Bei nicht bestrahlten Tieren (Abbildung 1 [Abb. 1] und 2 [Abb. 2]) zeigte sich eine sehr zarte bis leichte TN-C-Expression um die verschiedenen Drüsenstrukturen, einschließlich Azinuszellen (ACI), Schaltstücke (ICD, teilweise mit flächigen Kondensationen), sekretorischer Tubuli (GCT), Streifenstücke (SD) und Gangepithelien (ECD). Zusätzliche Immunreaktionen wurden beobachtet bei Gefäßwänden (mit betonter Färbung im Bereich der Adventitia) und im Nervengewebe (Fibroblasten in der Epineuralregion, teilweise auch Schwann-Zellen). Eine sehr zarte intrazelluläre parenchymale Expression war beschränkt auf die ACI und Myoepithelzellen (MYO). Reaktionen im Bereich der Kapsel, der trabekulären Septen oder bei mesenchymalen Stromazellen (beispielsweise Fibroblasten) waren negativ.

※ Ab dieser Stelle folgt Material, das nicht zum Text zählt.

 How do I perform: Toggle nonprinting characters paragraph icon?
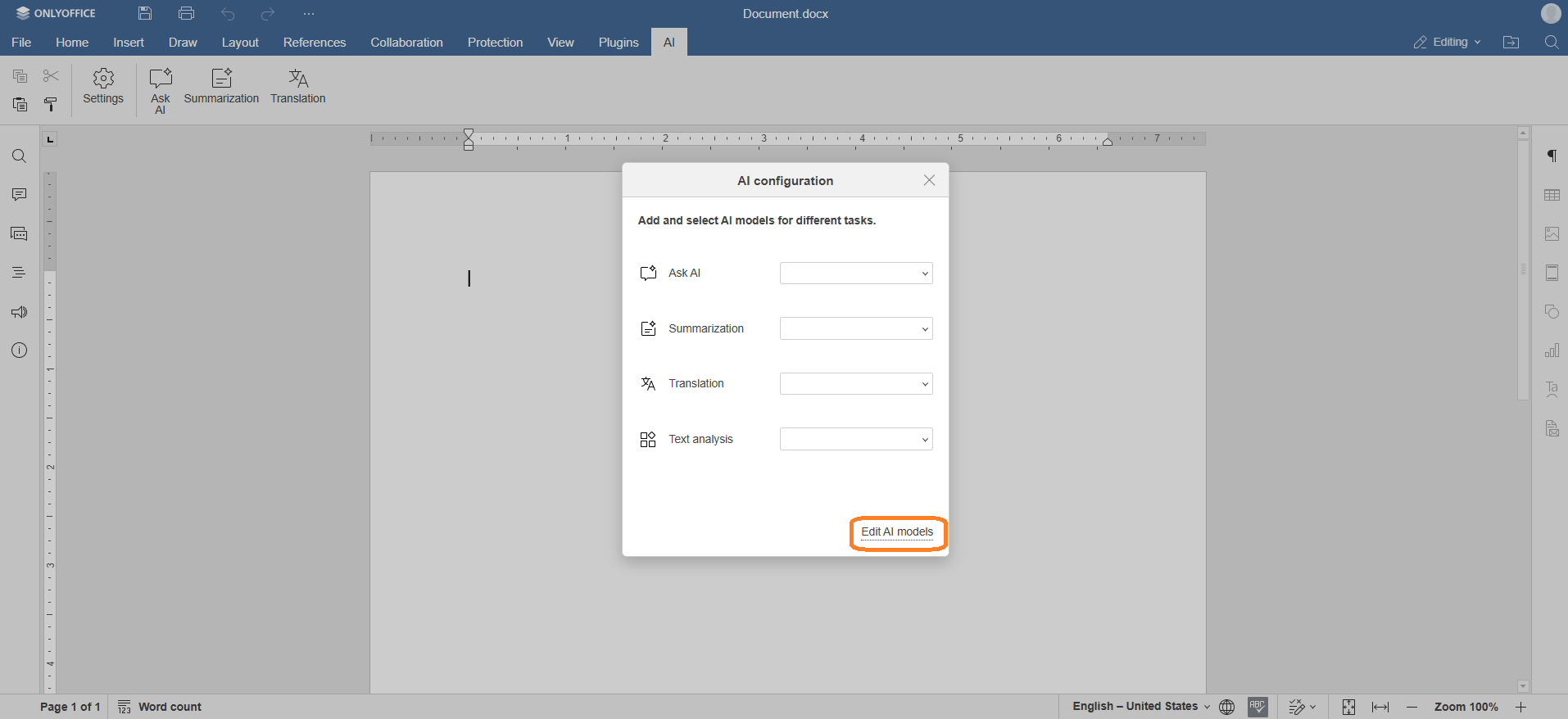[1552, 156]
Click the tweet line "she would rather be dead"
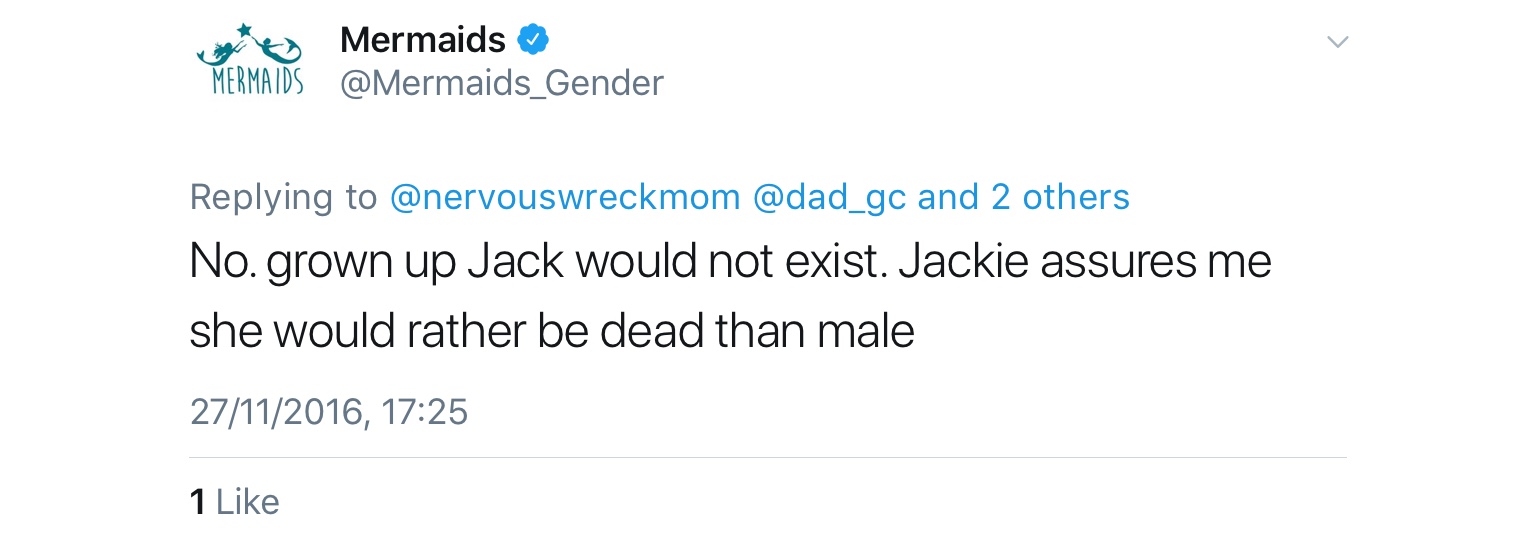1536x540 pixels. pos(551,331)
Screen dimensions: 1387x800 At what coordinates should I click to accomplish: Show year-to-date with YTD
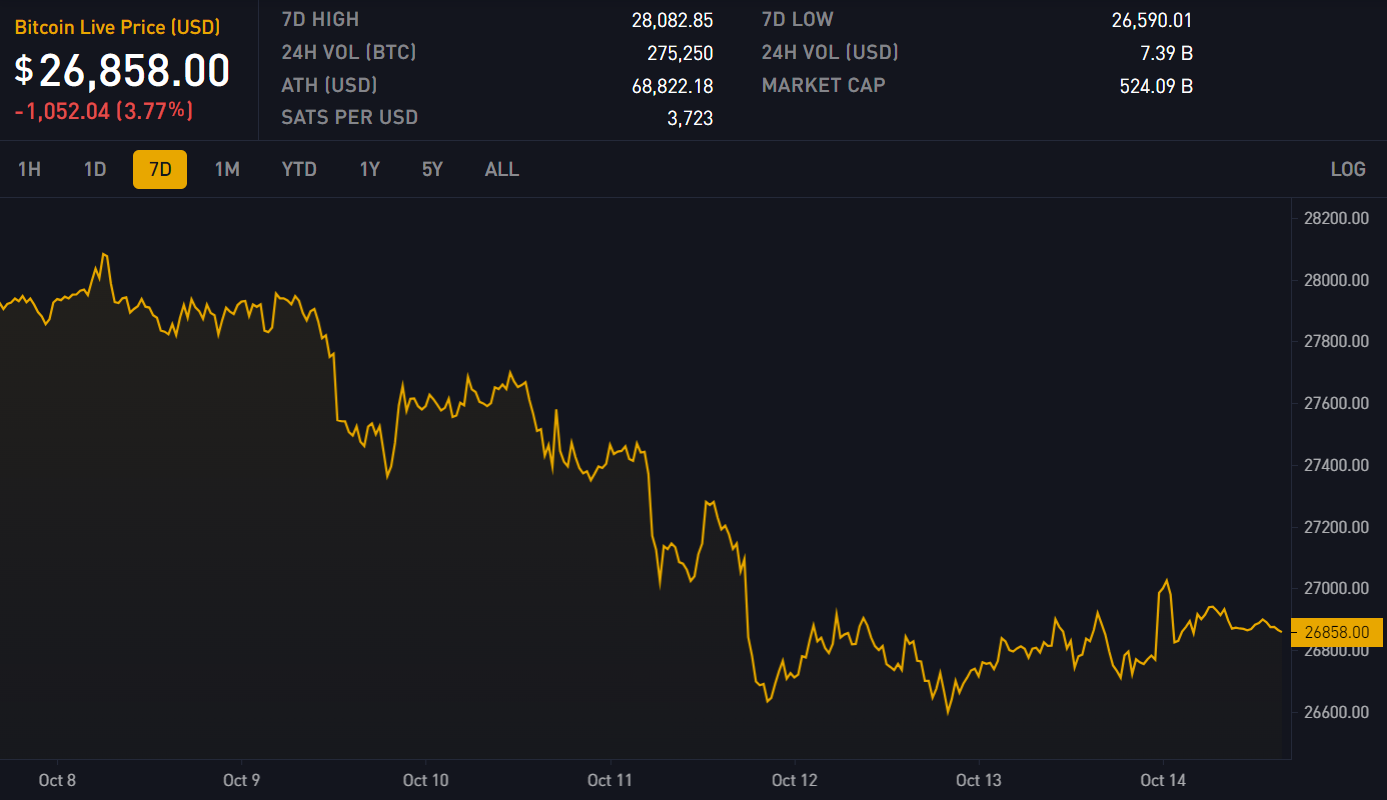point(299,169)
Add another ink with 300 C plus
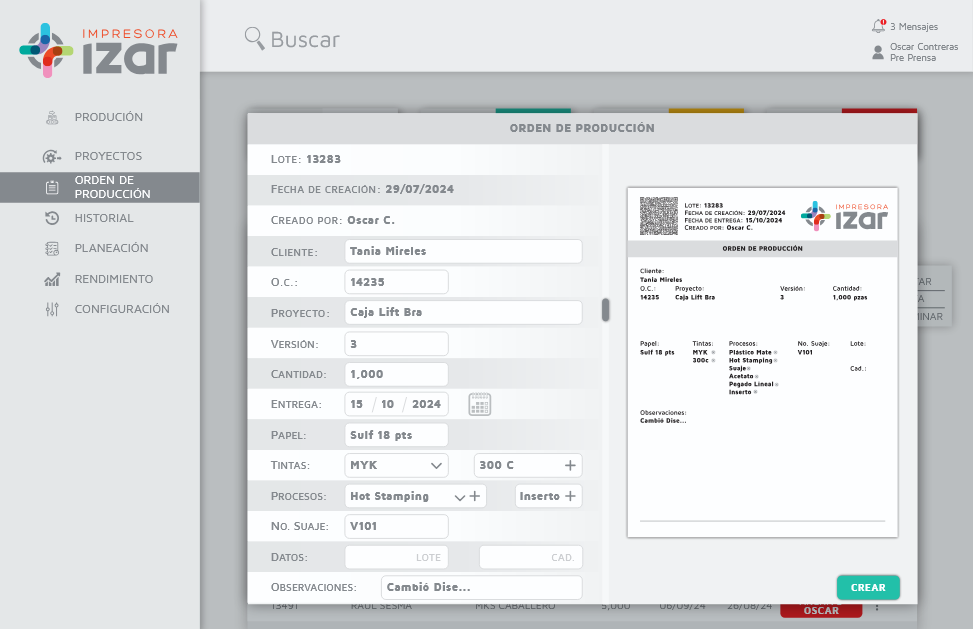 tap(570, 465)
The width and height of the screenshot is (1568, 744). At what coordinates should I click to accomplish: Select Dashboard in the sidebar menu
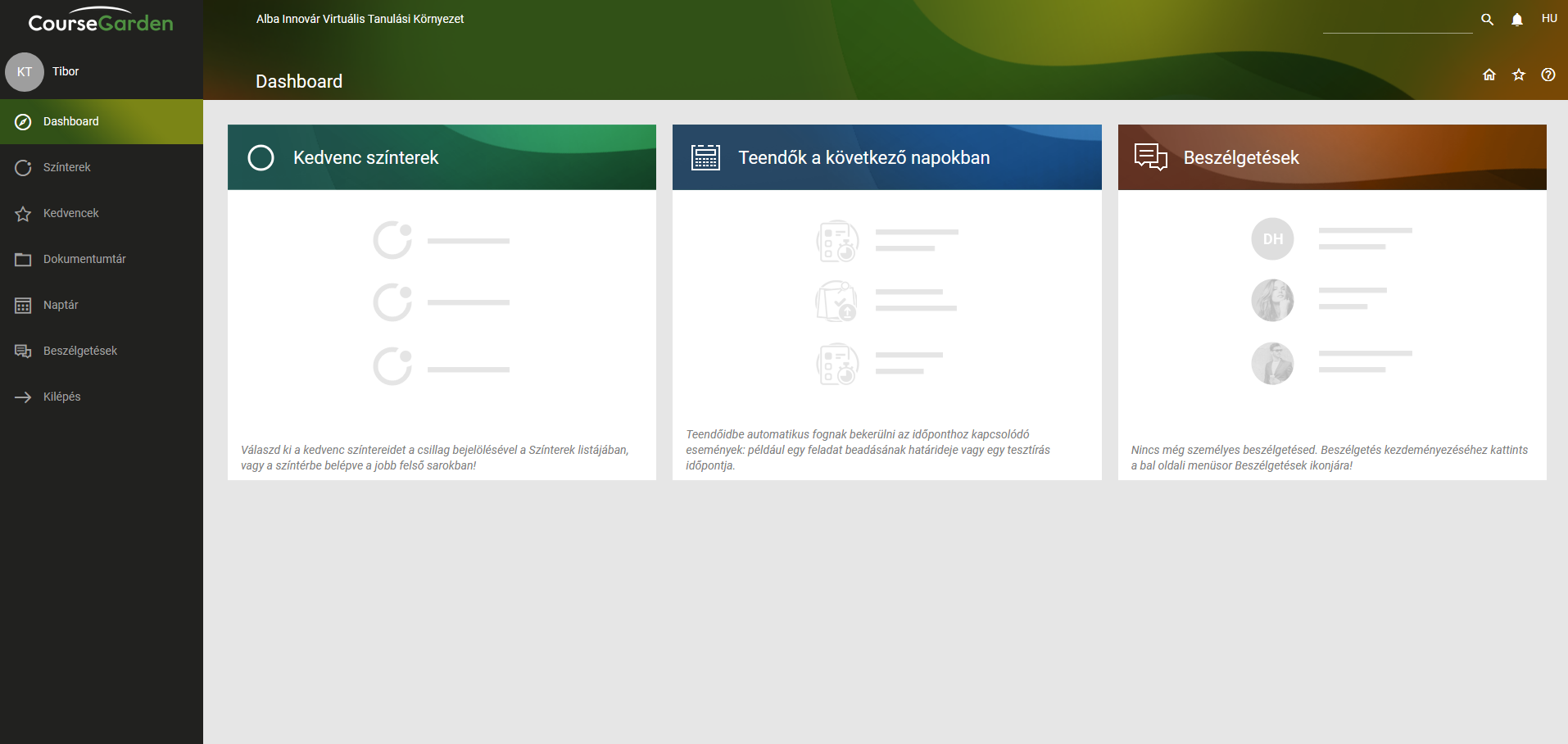pos(70,121)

Bei bestrahlten Tieren (Abbildung 3 [Abb. 3] und 4 [Abb. 4]) zeigten sich leichte bis moderate Veränderungen, die von der Bestrahlung oder Strahlendosis oder manchmal von der Latenzperiode oder vom Alter abhingen. Das veränderte Expressionsmuster betraf jedoch die verschiedenen Drüsenstrukturen unterschiedlich häufig und unterschiedlich deutlich. Bemerkenswert war vor allem eine deutliche, dosisabhängige Heterogenität mit Färbereaktionsverstärkungen, -abnahmen und -fluktuationen.

Schlussfolgerungen

Die Expression von TN-C zeigte überwiegend eine bemerkenswerte dosisabhängige Heterogenität mit zunehmender und abnehmender sowie fluktuierender Immunreaktion. Das Expressionsmuster persistierte bis zu einem Jahr nach Abschluss der Bestrahlung. Diese Befunde sind daher radiogenen Spätreaktionen zuzuordnen. Die Veränderungen der TN-C-Expressionsmuster können wenigstens teilweise zur Erklärung der späten postradiogenen Funktionsstörung im Bereich der Gl. submandibularis (z. B. der häufigen Xerostomie) beitragen.

Diese Studie wurde unterstützt durch die Hamburger Stiftung zur Förderung der Krebsbekämpfung (Projekt Nr. 149) und teilweise durch die Deutsche Forschungsgemeinschaft (Projekt Nr. FR 1035/1-2).